No ano passado foi vencedor o projeto PRIMING, que tem como objetivo compreender o impacto da obesidade materna na ativação e estimulação do sistema imunitário da criança induzido pela microbiota intestinal ao longo do primeiro ano de vida, da autoria de uma equipa de investigadores do i3S – Instituto de Investigação e Inovação em Saúde da Universidade do Porto. Na primeira edição, a Bolsa foi atribuída a uma investigação que visava a identificação de perfis específicos de microbiota e metabolitos que pudessem prever melhores terapêuticas para os doentes com Espondilartrite (SpA) e a Artrite Reumatoide (AR), de dois investigadores da NOVA Medical School | Faculdade de Ciências Médicas da Universidade Nova de Lisboa.

*Teresa Gonçalves é professora associada e diretora do Instituto de Microbiologia da Faculdade de Medicina da Universidade de Coimbra. É investigadora principal do Centro de Neurociências e Biologia Celular, um instituto de investigação de biociências e biomedicina da Universidade de Coimbra.

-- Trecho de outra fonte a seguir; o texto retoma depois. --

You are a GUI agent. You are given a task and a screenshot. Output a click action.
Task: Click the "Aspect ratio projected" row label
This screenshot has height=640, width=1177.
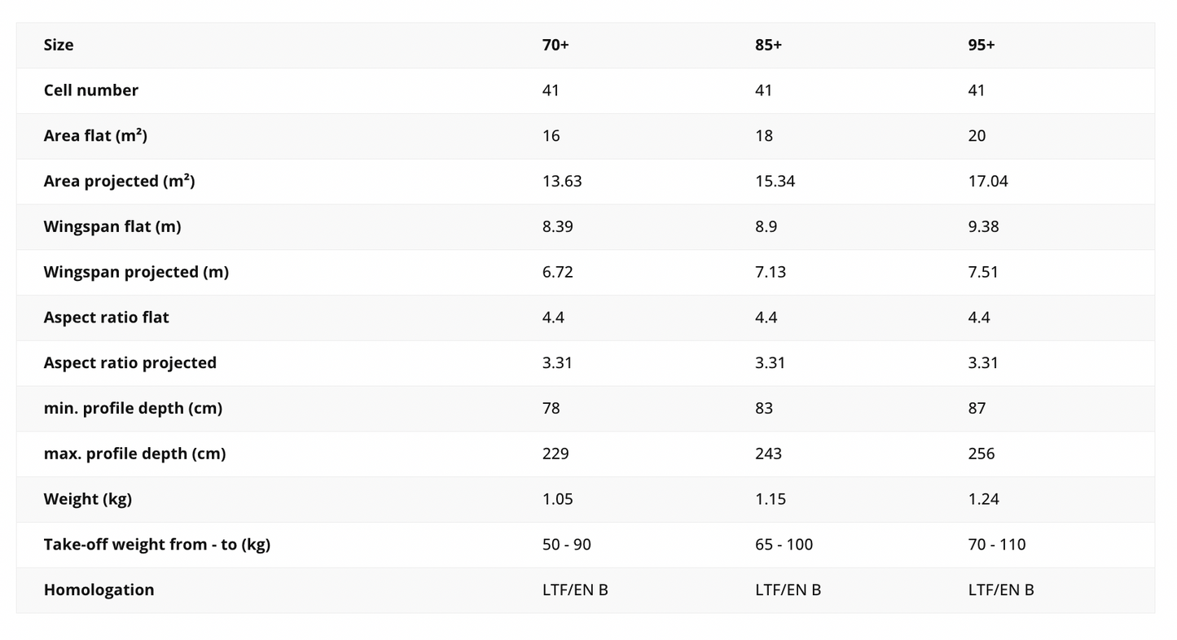click(x=130, y=363)
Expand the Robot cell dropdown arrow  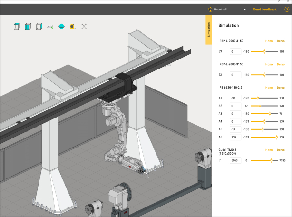click(245, 9)
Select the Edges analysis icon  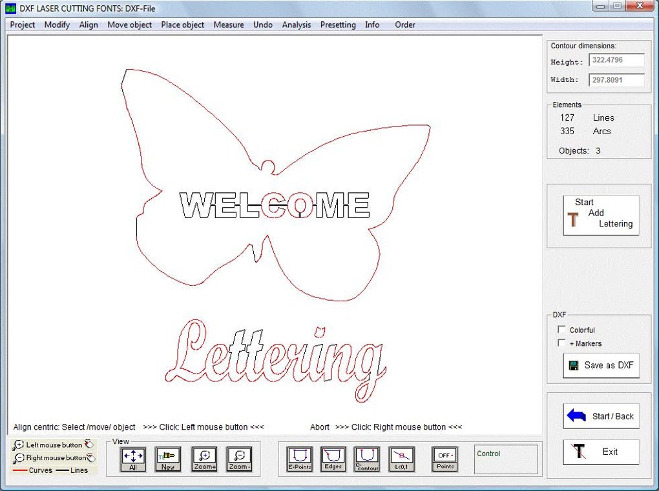(333, 459)
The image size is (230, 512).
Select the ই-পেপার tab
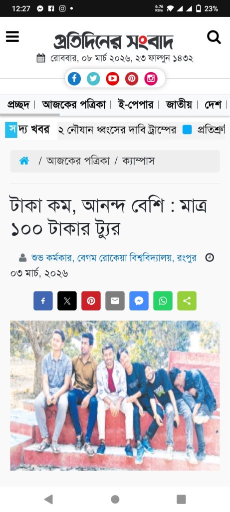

**Microbiota e Micobiota – A microbiota humana corresponde a todos os microrganismos que colonizam o nosso organismo e com os quais convivemos diariamente: bactérias, vírus, fungos, leveduras e protozoários. A sua composição difere de acordo com as superfícies colonizadas, ou seja, existe a microbiota cutânea, a vaginal, a urinária, a respiratória, a da cavidade oral e a microbiota intestinal, anteriormente denominada como flora intestinal. A micobiota é a componente fúngica da microbiota.

Da esquerda para a direita: Ermelindo Leal, Eugénia Carvalho, Teresa Gonçalves, Rodrigo Cunha, André Lázaro, Lisa Rodrigues.